Arc Raiders reverb and occlusion

I’m in love with how reverb and occlusion is handled in Arc Raiders, it feels incredibly natural to my ears. I’m curious about how I might replicate this in Fmod. My current context is a cave environment of tight corridors and wide open caverns, where important distant sounds echo through these spaces to reach the player.

I’m currently experimenting with multiple reverb sends (snapshots) using volumes in UE, and wondering if this is the best method. I have 3 different types for my current level.

I’m getting occlusion setup and a bit confused by the instructions in the docs. Should the Occlusion param in Fmod (matching the name of the one I made in UE project settings) be local? As I set a custom listener, I assume sources trace to the component set as the Audio Listener Override? Is there any way to ignore collision on the parent of the listener override? (visibility would be great except my player character needs to block it)

I’m also curious if there are any tips/tricks/examples/guides on accomplishing this kind of thing.

Thanks!

Yes.

It’s pretty natural for different sounds to come from different places in your game world, which makes it entirely plausible for some sounds to be occluded from the listener while others aren’t, or for some sounds to be more occluded from the listener than others. It therefore makes sense to make the parameter local, as doing so will allow that parameter to have a different value in each event instance, so that each event instance can have a different level of occlusion.
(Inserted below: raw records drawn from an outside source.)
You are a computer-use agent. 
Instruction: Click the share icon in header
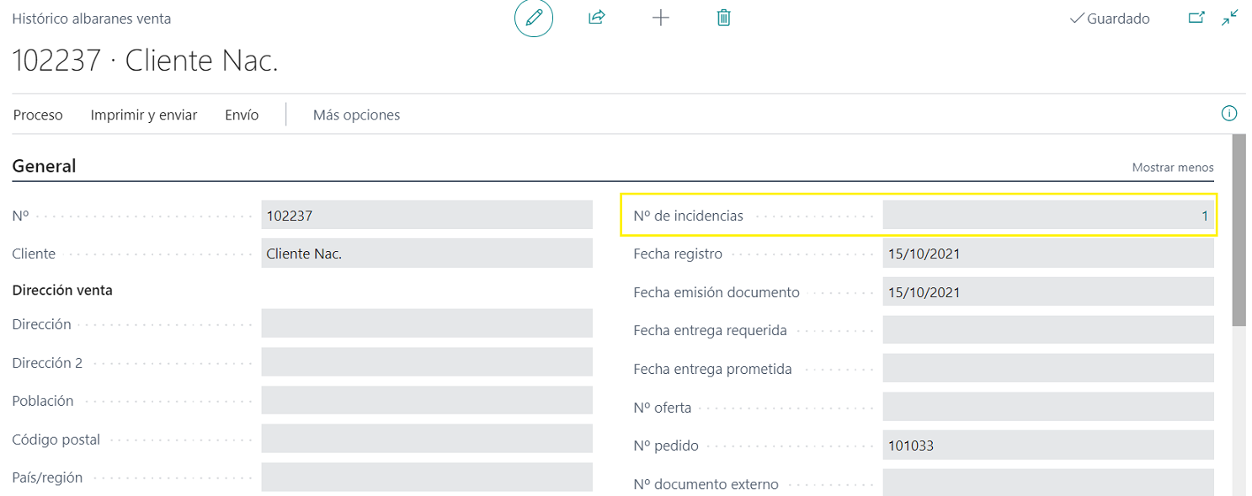click(597, 18)
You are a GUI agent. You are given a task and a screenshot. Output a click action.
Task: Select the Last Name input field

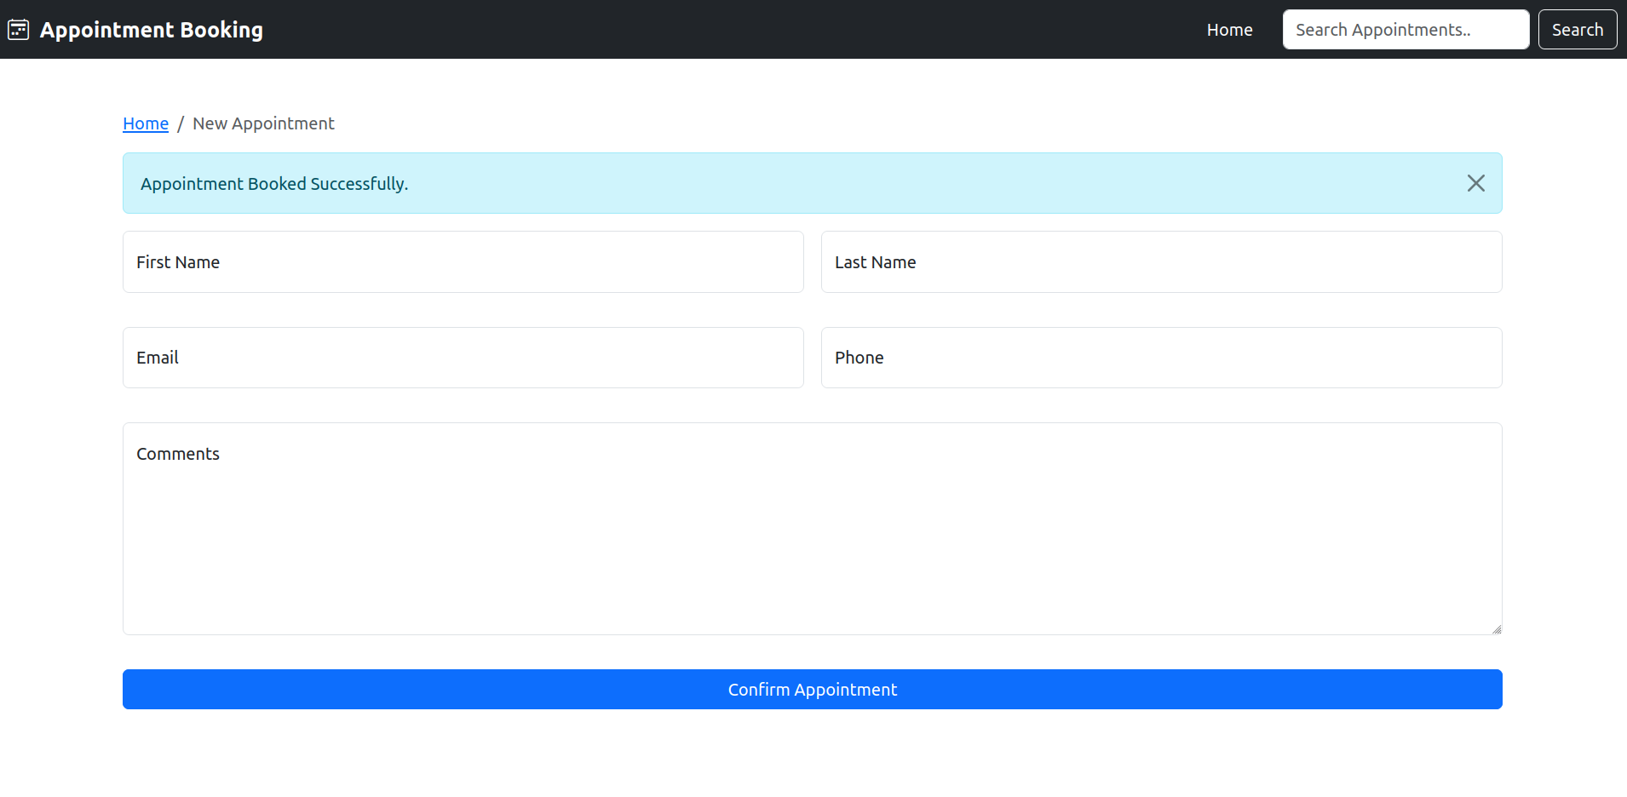coord(1161,261)
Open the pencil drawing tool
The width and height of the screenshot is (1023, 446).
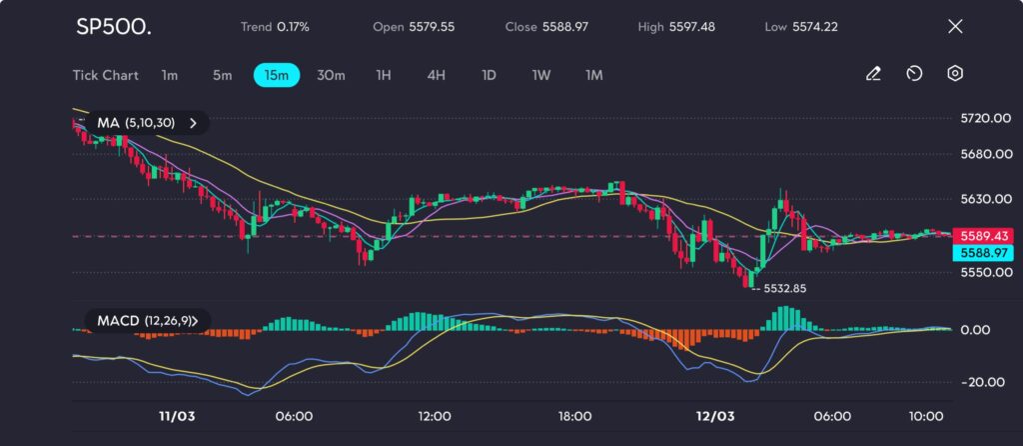[x=873, y=74]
That’s correct: The FMOD listener uses the transform of the Unreal listener, so using Audio Listener Override to move the Unreal listener moves the FMOD listener - and the position used for occlusion raycasting.

Yes. When setting up your occlusion settings, you can choose which trace channel your game should use for occlusion raycasting. Rays are only occluded by geometry that responds to the chosen trace channel.